*** Material for the task ***

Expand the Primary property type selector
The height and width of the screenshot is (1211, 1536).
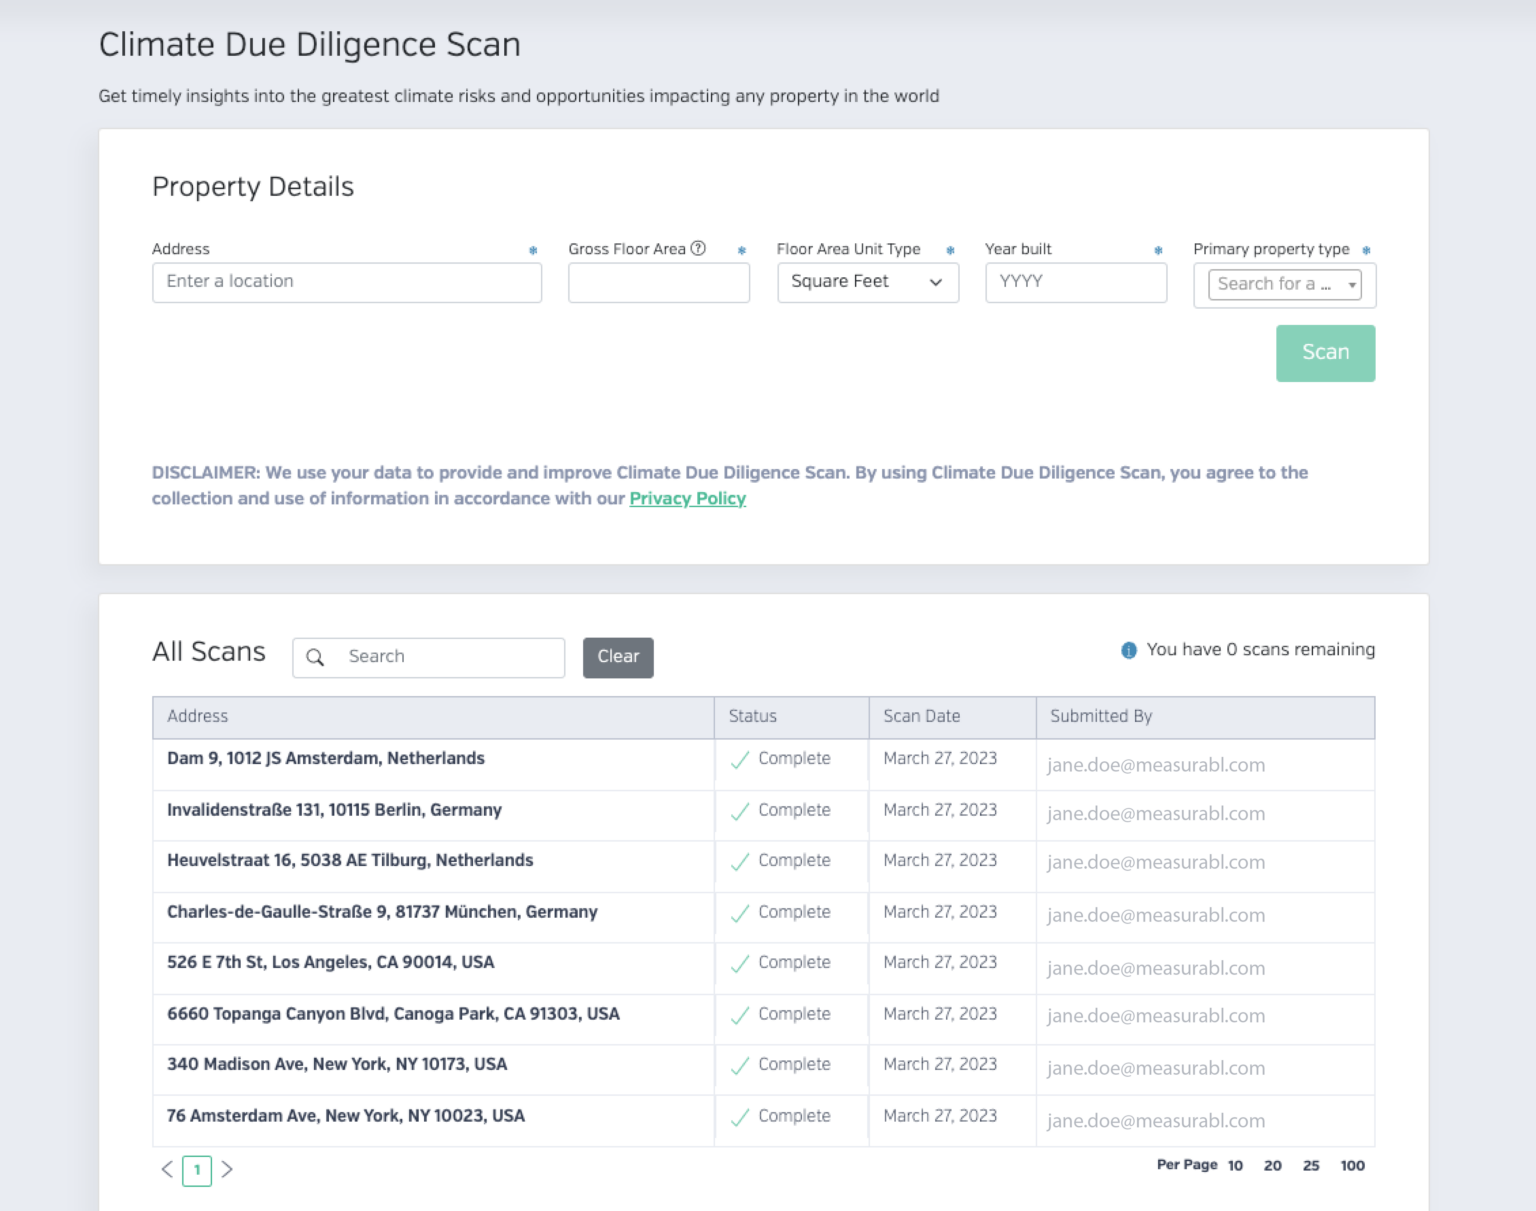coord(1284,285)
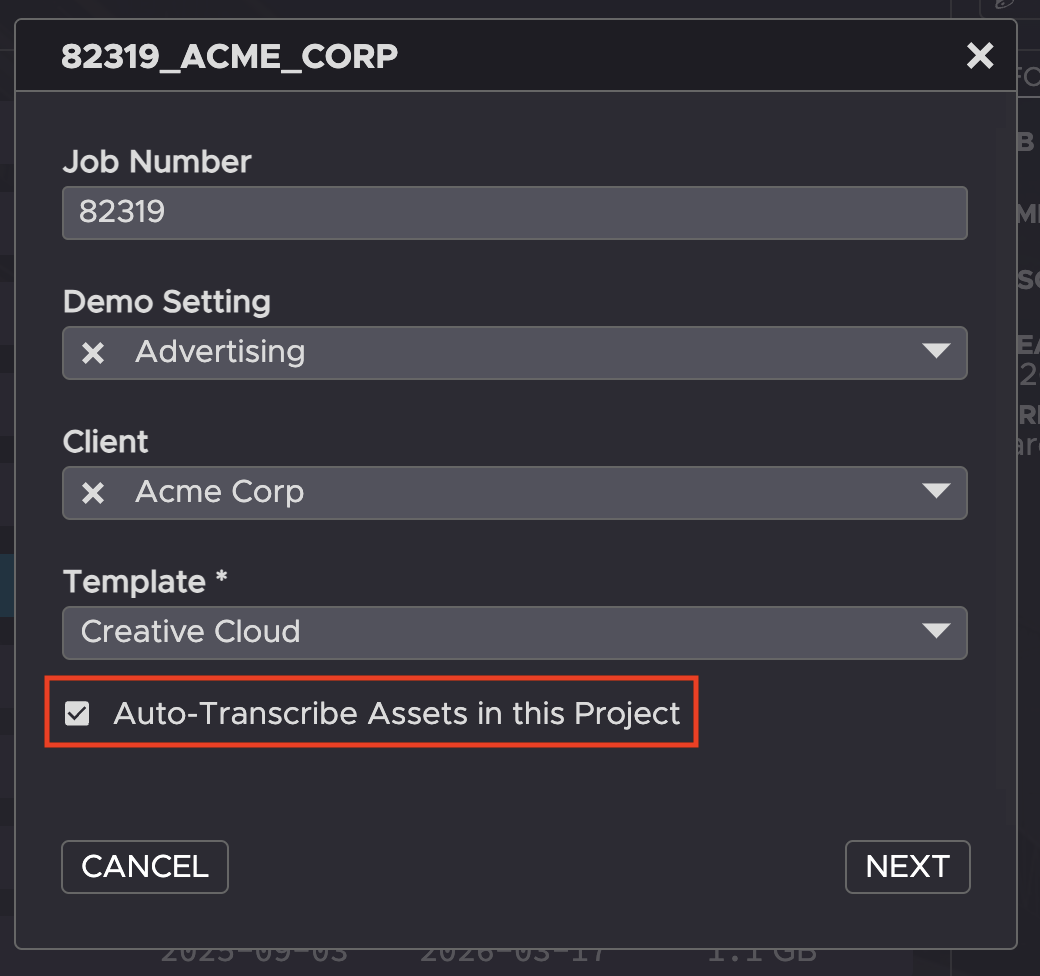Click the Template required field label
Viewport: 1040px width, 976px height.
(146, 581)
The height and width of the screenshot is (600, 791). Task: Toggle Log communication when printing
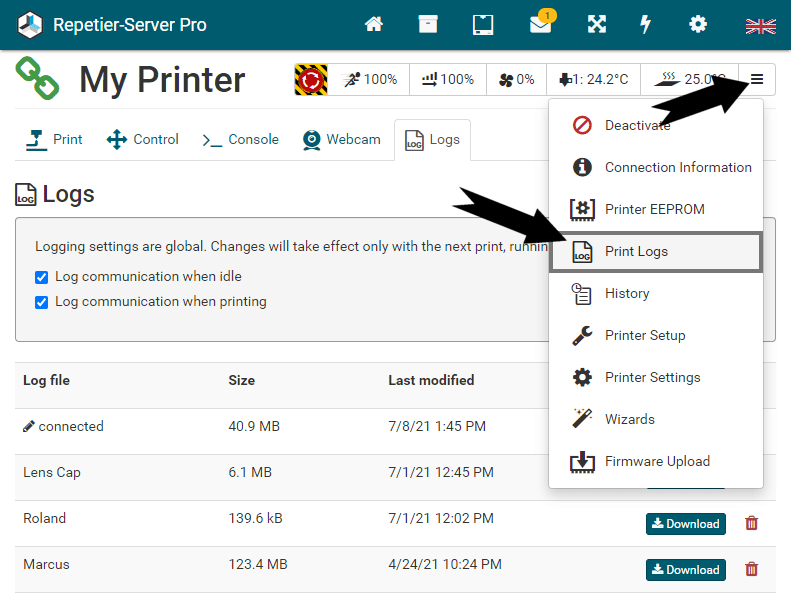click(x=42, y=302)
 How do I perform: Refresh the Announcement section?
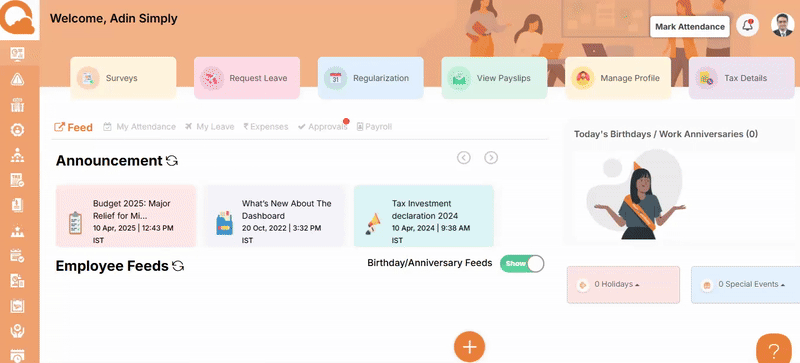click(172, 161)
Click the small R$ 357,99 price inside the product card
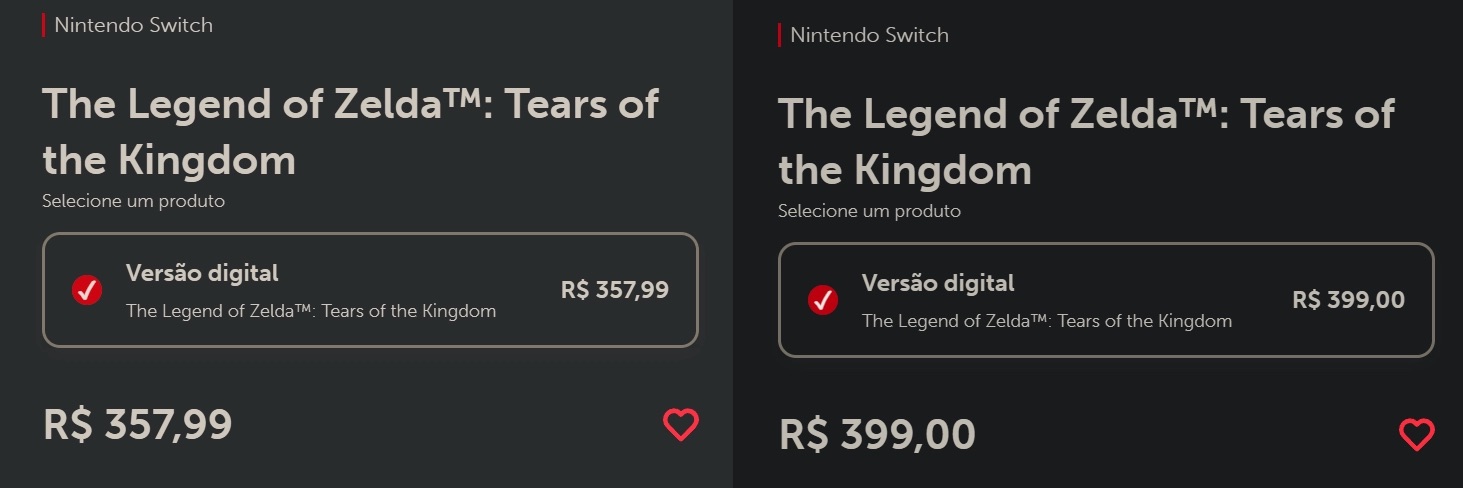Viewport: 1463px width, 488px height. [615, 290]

*** End of Material for the task ***

### [What to do]
The copy you return must match the records above exactly, minus any images.

### [The completed task]
Expand the Primary property type selector
The height and width of the screenshot is (1211, 1536).
coord(1284,285)
Click the Template required field label
Viewport: 1040px width, 976px height.
(146, 581)
The height and width of the screenshot is (600, 791). Task: Toggle Log communication when printing
click(x=42, y=302)
 How do I perform: Refresh the Announcement section?
click(172, 161)
Click the small R$ 357,99 price inside the product card
Viewport: 1463px width, 488px height. [615, 290]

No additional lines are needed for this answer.